Sotheby’s Geneva to Offer Rare 6.03-Carat Fancy Vivid Blue Diamond Ring
Sotheby’s Geneva is leading with a 6.03-carat Fancy Vivid Blue diamond ring that could command up to $12.2 million, a sharp test of demand at the top end.

Sotheby’s Geneva is putting a 6.03-carat Fancy Vivid Blue diamond ring at the center of its High Jewelry sale, and the price target is as rarefied as the stone itself: as much as CHF 9.5 million, or $12.2 million. The ring, set in platinum and cut as a cushion-modified brilliant, carries the kind of technical pedigree that collectors read as value, not ornament. It is Internally Flawless, classified type IIb, and accompanied by a GIA report dated February 10, 2025 confirming its Fancy Vivid Blue, Natural Colour status.
The lot is scheduled for Sotheby’s Geneva High Jewelry sale on May 12, 2026, at 14:00 CEST, with the exhibition and sale window running from April 29 to May 12. Sotheby’s has made it the headliner, and for good reason: natural blue diamonds are among the scarcest objects in the jewelry market. Sotheby’s says only 0.3 percent of all diamonds display a predominantly blue color, while a separate blue-diamond feature from the house puts natural blue diamonds at less than 0.02 percent of all mined diamonds. In a category where color is destiny, that scarcity does most of the economic work.

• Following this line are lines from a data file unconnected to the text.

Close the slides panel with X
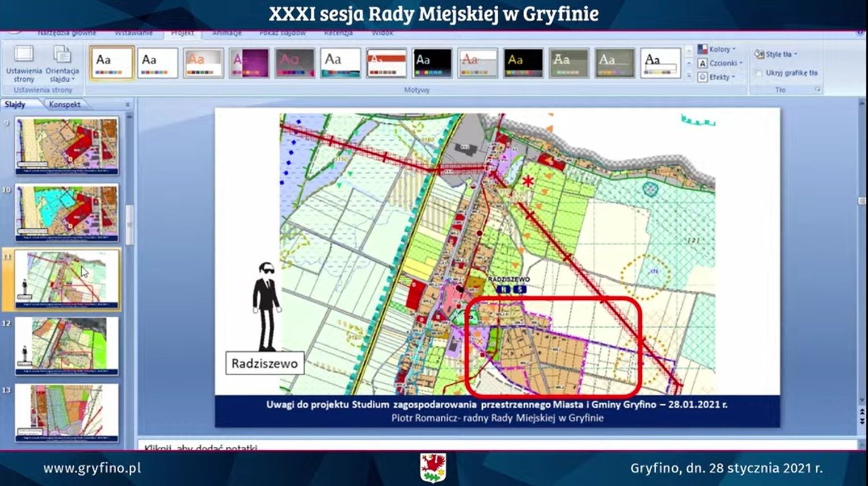The height and width of the screenshot is (486, 868). pos(128,104)
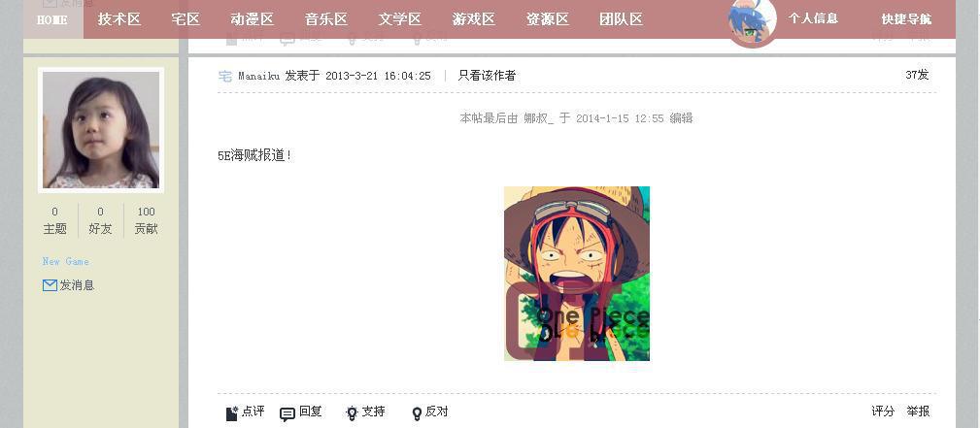
Task: Click the 发消息 envelope icon
Action: point(50,285)
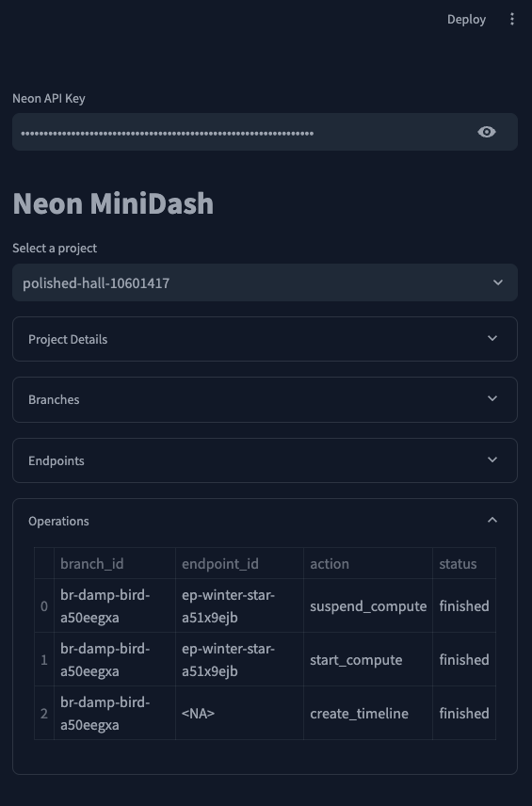Expand the Branches section
The image size is (532, 806).
pos(265,400)
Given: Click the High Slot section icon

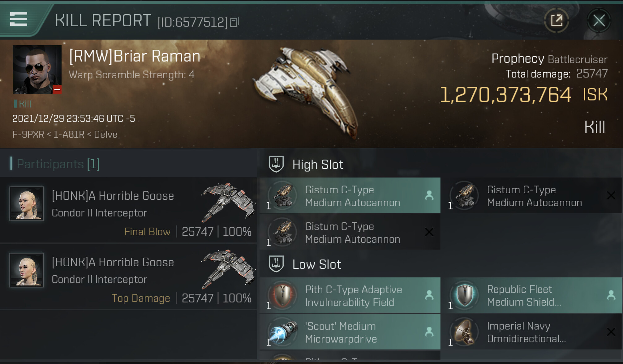Looking at the screenshot, I should point(276,164).
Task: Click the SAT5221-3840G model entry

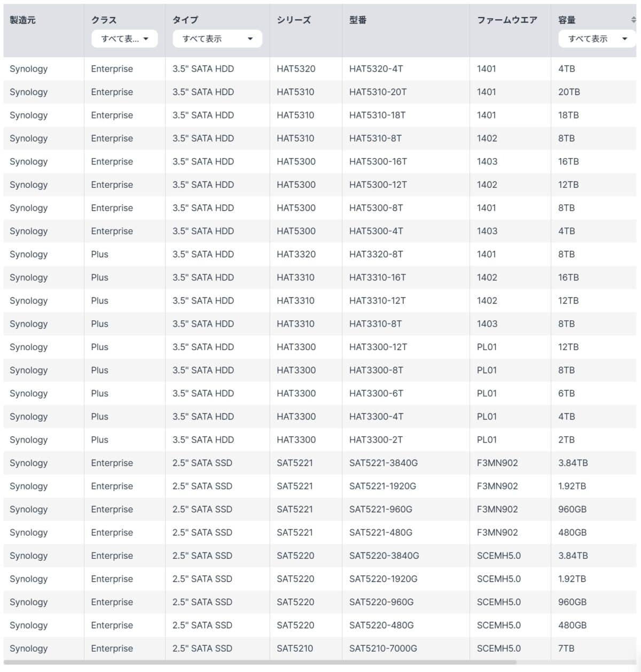Action: coord(384,463)
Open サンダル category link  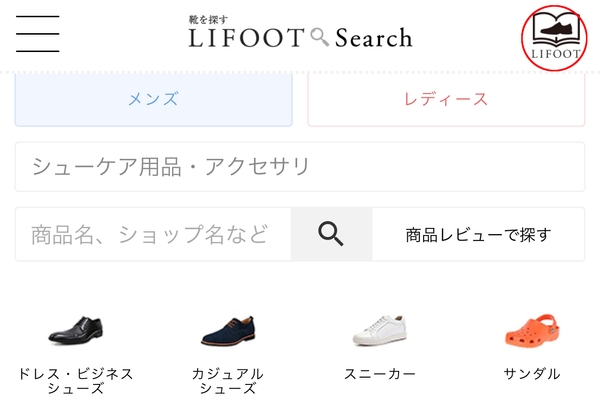(531, 374)
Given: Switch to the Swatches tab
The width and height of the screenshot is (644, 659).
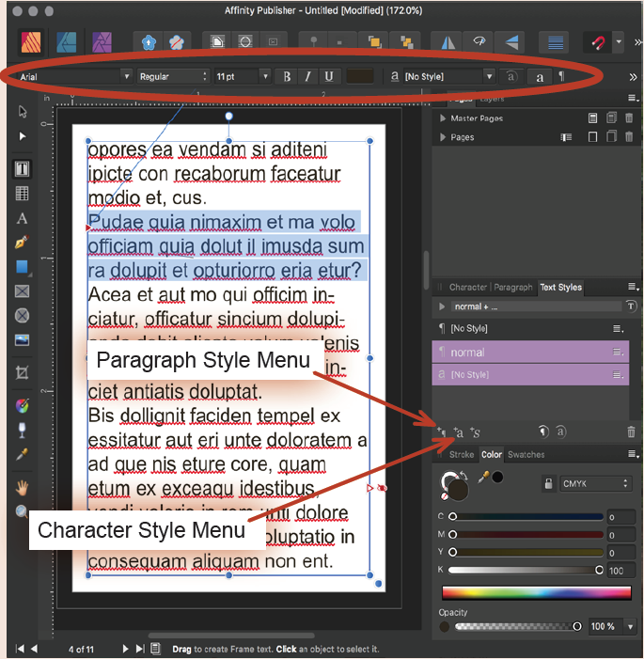Looking at the screenshot, I should [526, 455].
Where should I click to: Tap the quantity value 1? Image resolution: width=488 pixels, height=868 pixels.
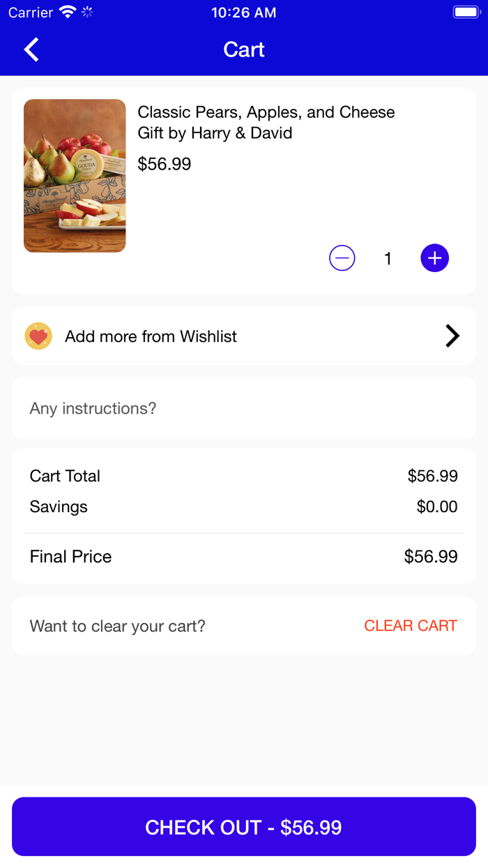[388, 259]
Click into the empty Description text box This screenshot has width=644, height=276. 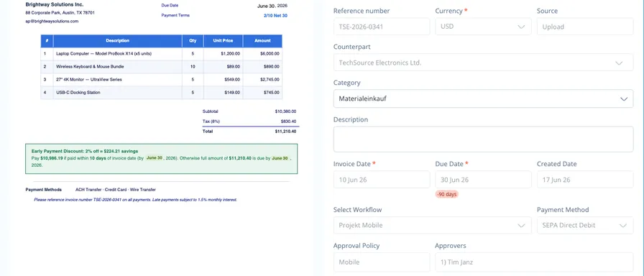483,139
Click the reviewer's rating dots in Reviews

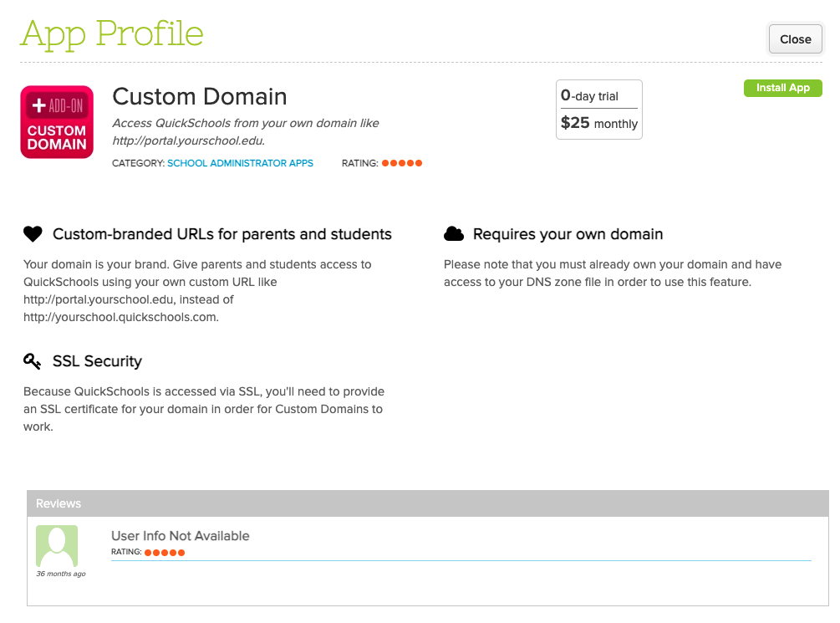pos(165,553)
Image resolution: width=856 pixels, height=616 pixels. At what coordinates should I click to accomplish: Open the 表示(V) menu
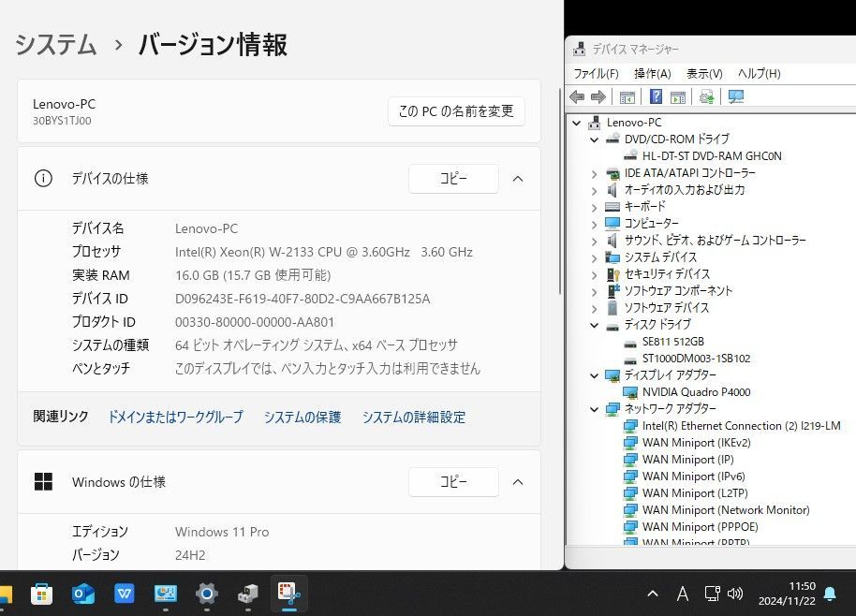(703, 73)
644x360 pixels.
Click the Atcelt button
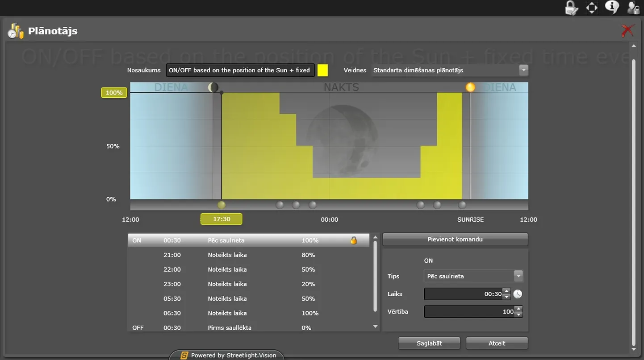497,343
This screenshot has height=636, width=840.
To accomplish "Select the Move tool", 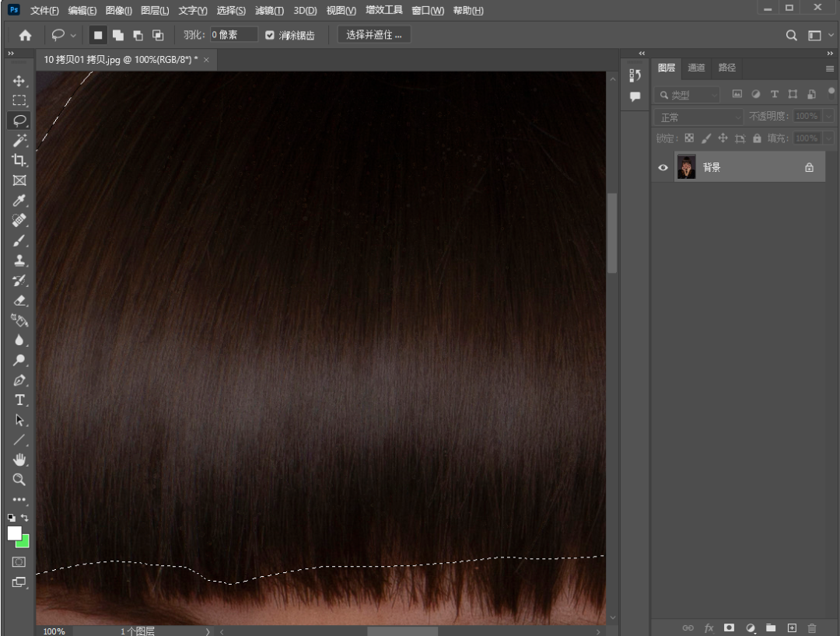I will pyautogui.click(x=19, y=81).
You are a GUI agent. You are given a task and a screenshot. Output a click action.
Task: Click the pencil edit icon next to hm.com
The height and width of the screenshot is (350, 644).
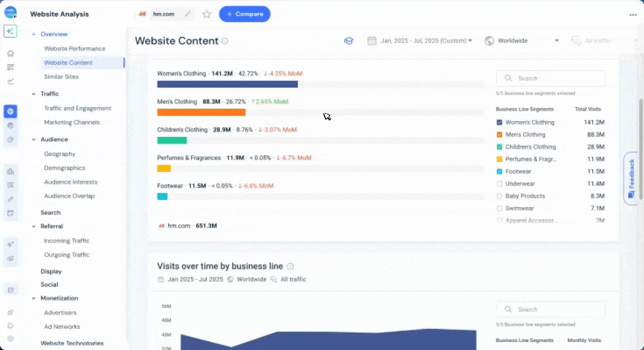pyautogui.click(x=188, y=14)
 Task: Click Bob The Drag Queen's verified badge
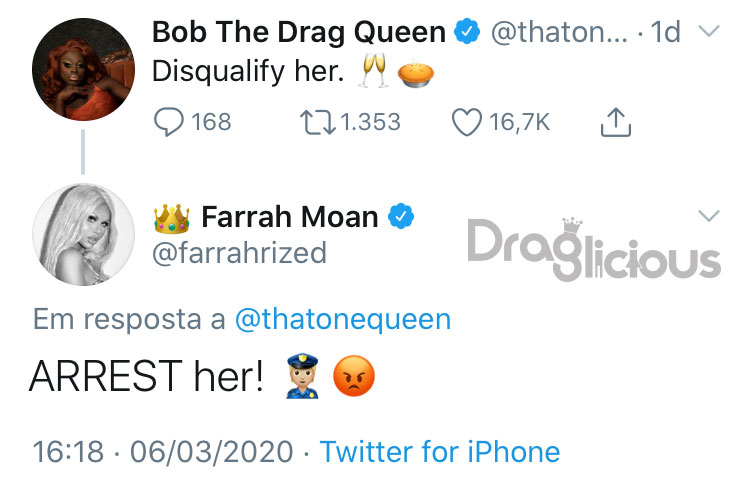point(467,32)
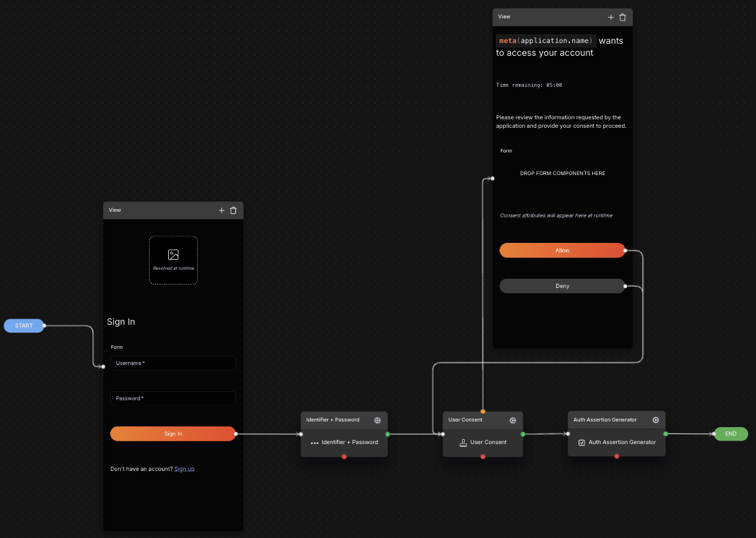Delete the Sign In view with trash icon

point(233,210)
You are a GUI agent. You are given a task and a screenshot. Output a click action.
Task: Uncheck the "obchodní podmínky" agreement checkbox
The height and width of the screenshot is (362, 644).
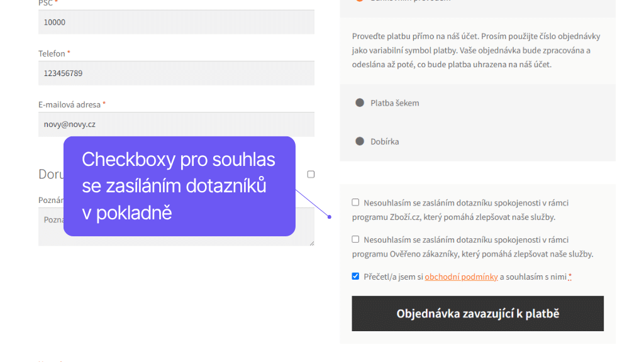(355, 276)
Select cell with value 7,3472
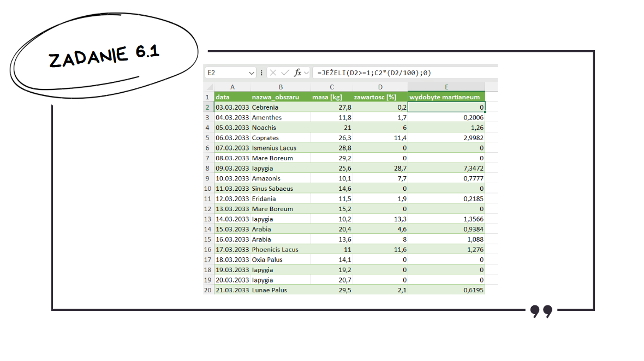The image size is (644, 361). (x=446, y=168)
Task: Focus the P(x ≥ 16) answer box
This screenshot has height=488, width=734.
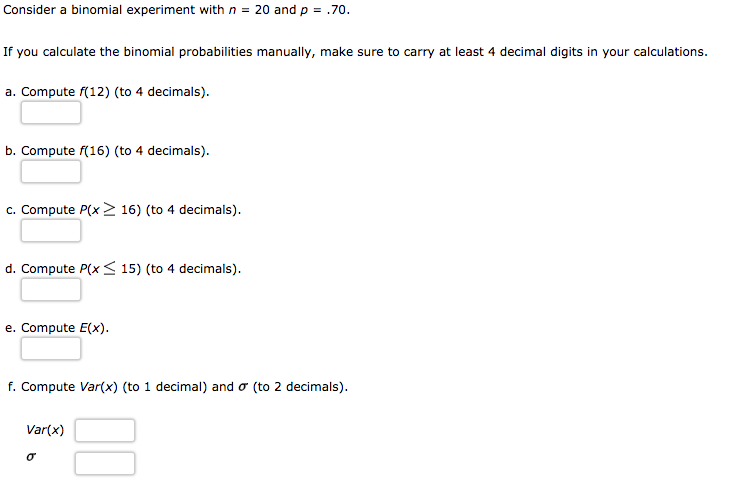Action: pos(51,230)
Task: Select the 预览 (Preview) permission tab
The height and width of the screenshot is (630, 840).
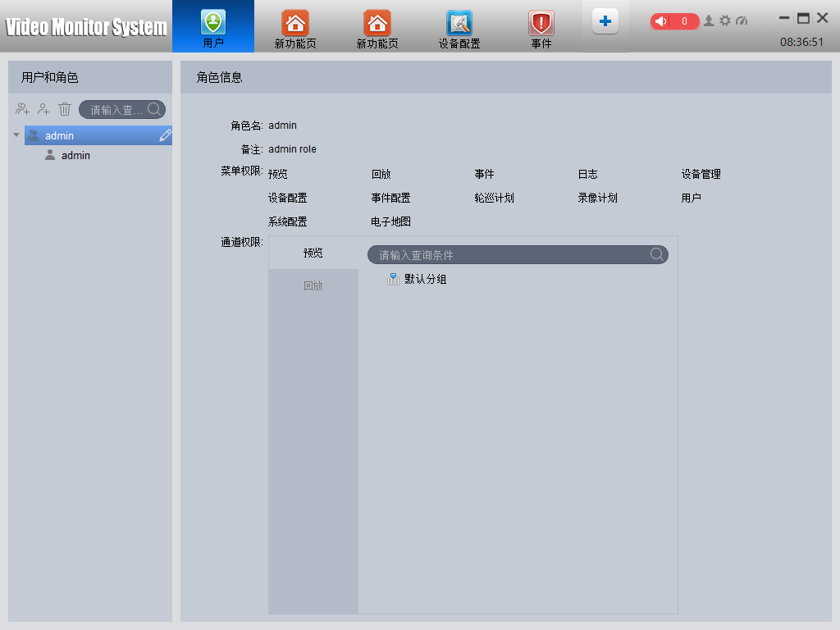Action: point(313,253)
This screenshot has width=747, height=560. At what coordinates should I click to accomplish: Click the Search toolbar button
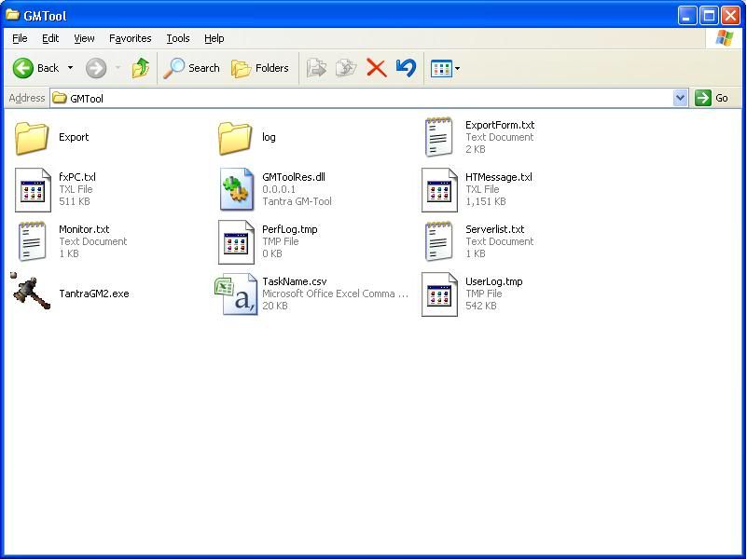[x=192, y=68]
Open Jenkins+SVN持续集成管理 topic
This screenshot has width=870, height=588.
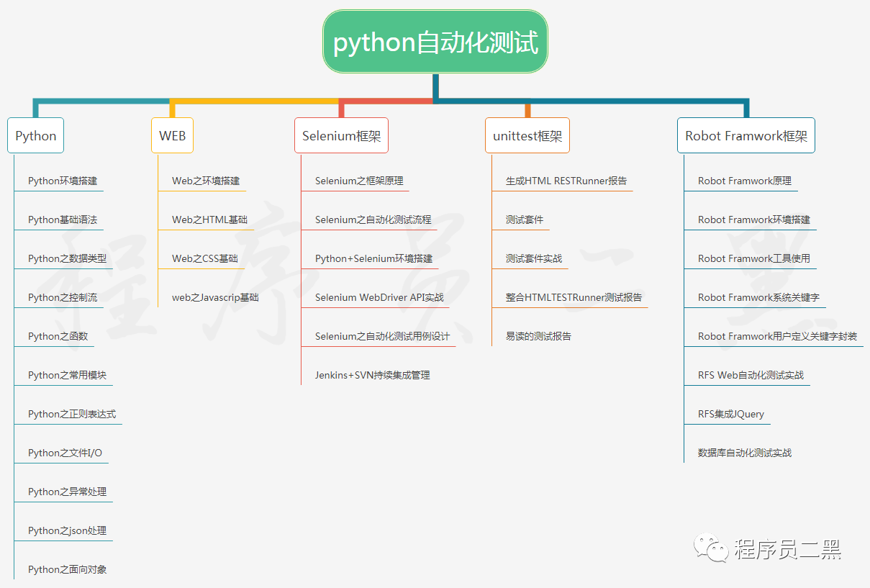tap(373, 375)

The stone’s type IIb classification sharpens the story further. Gemological Institute of America research has shown that the overwhelming majority of natural-color blue diamonds are type IIb, a category associated with boron and prized for the intensely saturated blues that collectors chase. Sotheby’s says the diamond also originated from the Cullinan mine in South Africa, a provenance that adds another layer of desirability for buyers who value both geological rarity and celebrated source.

The estimate itself shows how firmly blue diamonds remain positioned at the ultra-high end of the market. Sotheby’s publishes a range of CHF 7.2 million to CHF 9.6 million, about $8.0 million to $10.7 million, which works out to roughly $1.33 million to $1.77 million per carat. Rapaport pushed the ceiling higher, saying the ring could bring as much as CHF 9.5 million, or $12.2 million. That pricing sits in the same territory as the Mediterranean Blue, a 10.3-carat Cullinan-origin Fancy Vivid Blue diamond Sotheby’s Geneva sold for $21.5 million in May 2025 after an estimate of about $20 million.

That result matters. It showed that when a blue diamond combines vivid color, size, flawless clarity, and a clean paper trail, the market will still meet the asking range with force. This 6.03-carat ring has the same ingredients, only in a more compact, intensely jewel-like form, and it arrives at a moment when the best blue diamonds continue to set the benchmark for rarity, liquidity, and prestige.